I guess what I'm saying is the word family has really lost its power on me considering all i've gone through. What matters is who still loves you at the end of the day.
Wednesday, January 28, 2009
Ok so my dad filed for custody of my brothers and I today, and I feel a very rough a rocky part of my life coming on. I admit I'm a bit afraid. Afraid of the money thats going to be fought over, and the guilt trips shell take me through, but most of all afraid of losing someone. With such fragile ties I really don't think it will take much to send our entire broken family into a spiraling downward fall. This might just be the thing that does it too. Also i just found out that my mother took out a loan to buy a house in town... i can just see the expectations rising, weekend visits are a maybe. I know I sound like the worlds worst daughter, but emotionally and mentally I'm not sure if I'll be able to handle her that much. Even if I know her tears and sobs and screams of agony are wrongly placed, I still see the pain in her eyes. I know its my fault that she's like this, so broken and twisted on the inside. I just don't know what to do to fix it. I don't even know that it can be fixed. I just don't want to break down on the inside anymore when I see her. or talk to her on the phone, or pass her name in my contacts, or go through one our devastating conversations in my head, but worst of all when i wake up in the middle of the night from my never ending and reoccuring nightmare. I just want to feel whole again.
Friday, January 23, 2009
Ok so I've been sick for a while now, four days to be exact, and quite frankly I am sick of being sick. Im not really sure if its my tiny build or just the chemicals in my body, but medication doesn't do anything but trip me out. So after four days of being loopy and breathing through nothing but my mouth I've decided to let all yall in on my misery. [and yes i know the term 'all yall' is grammatically incorrect in so many ways but this is my blog so you'll just have to deal with it]

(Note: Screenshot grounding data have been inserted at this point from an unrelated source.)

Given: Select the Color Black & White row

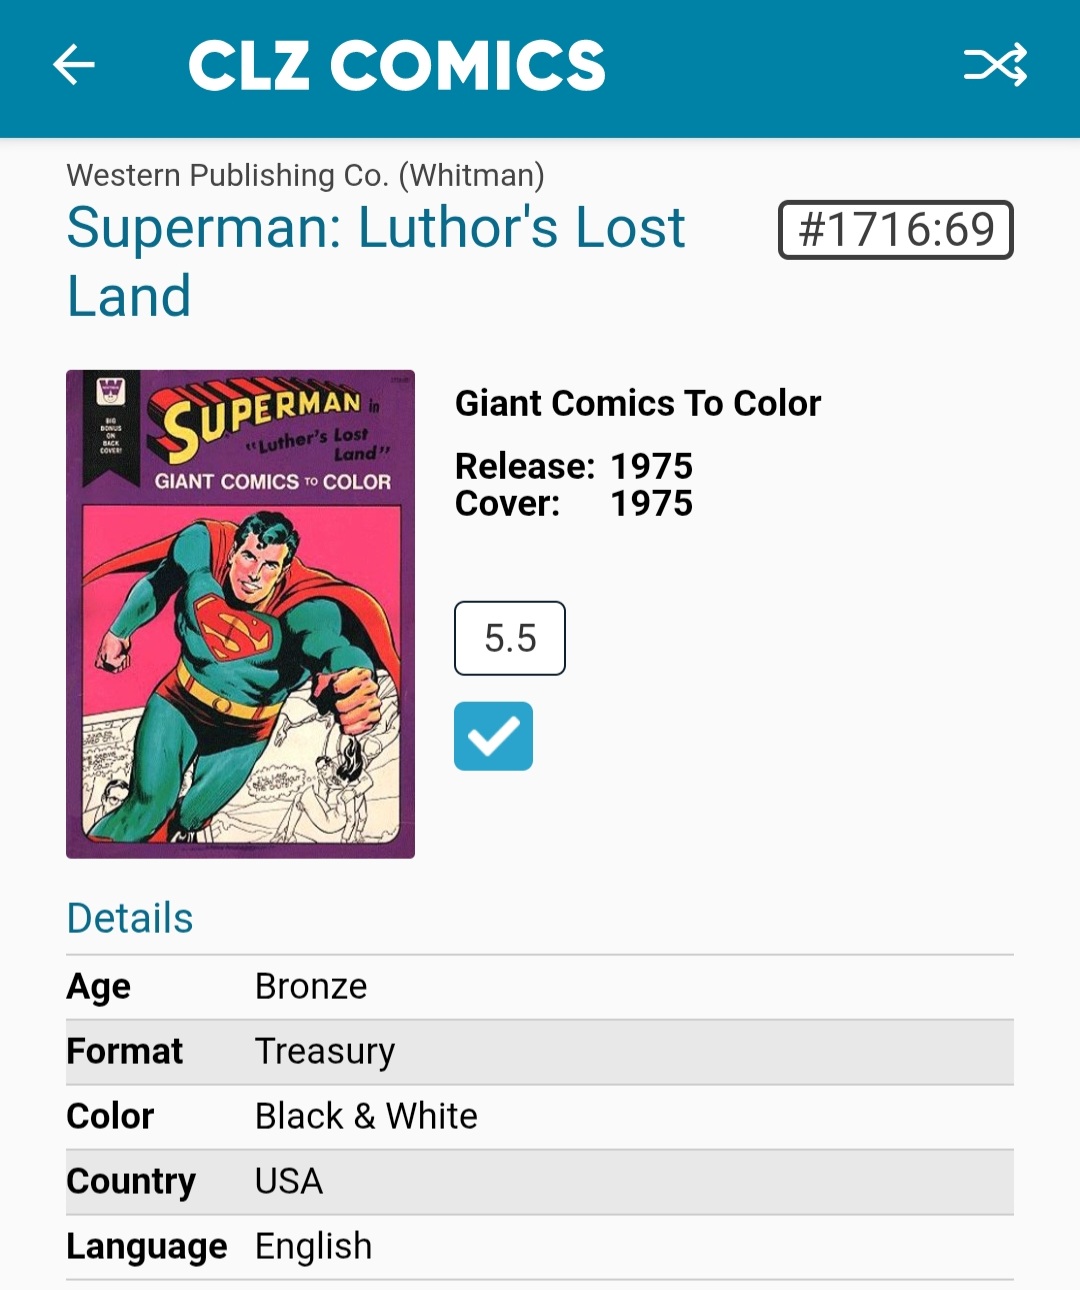Looking at the screenshot, I should tap(540, 1116).
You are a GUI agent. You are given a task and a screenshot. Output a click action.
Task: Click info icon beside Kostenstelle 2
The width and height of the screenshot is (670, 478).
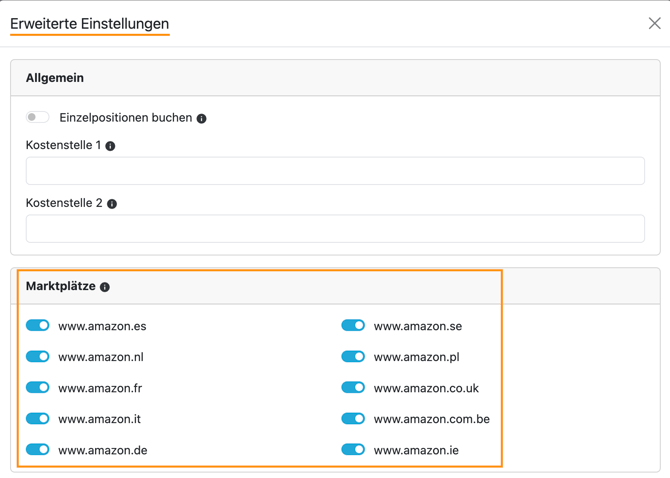[x=112, y=204]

I never realized how essential nose breathing is until I tried to eat. The better the food is the worse it makes the situation. All I wanted to do was enjoy and savor my ooh so yummy Gyro all the while suffocating with each bite. I just want to enjoy my stupid Gyro, is it to much to ask.
Anyways I'll get over my Gyro rampage, I just wish I didn't feel so much like Eli Manning, just standing there all breathing with my mouth open like an idiot uughh.
Well I'm done with my first blog, sure its not great, but who cares. Peace, I'm off to get some rest.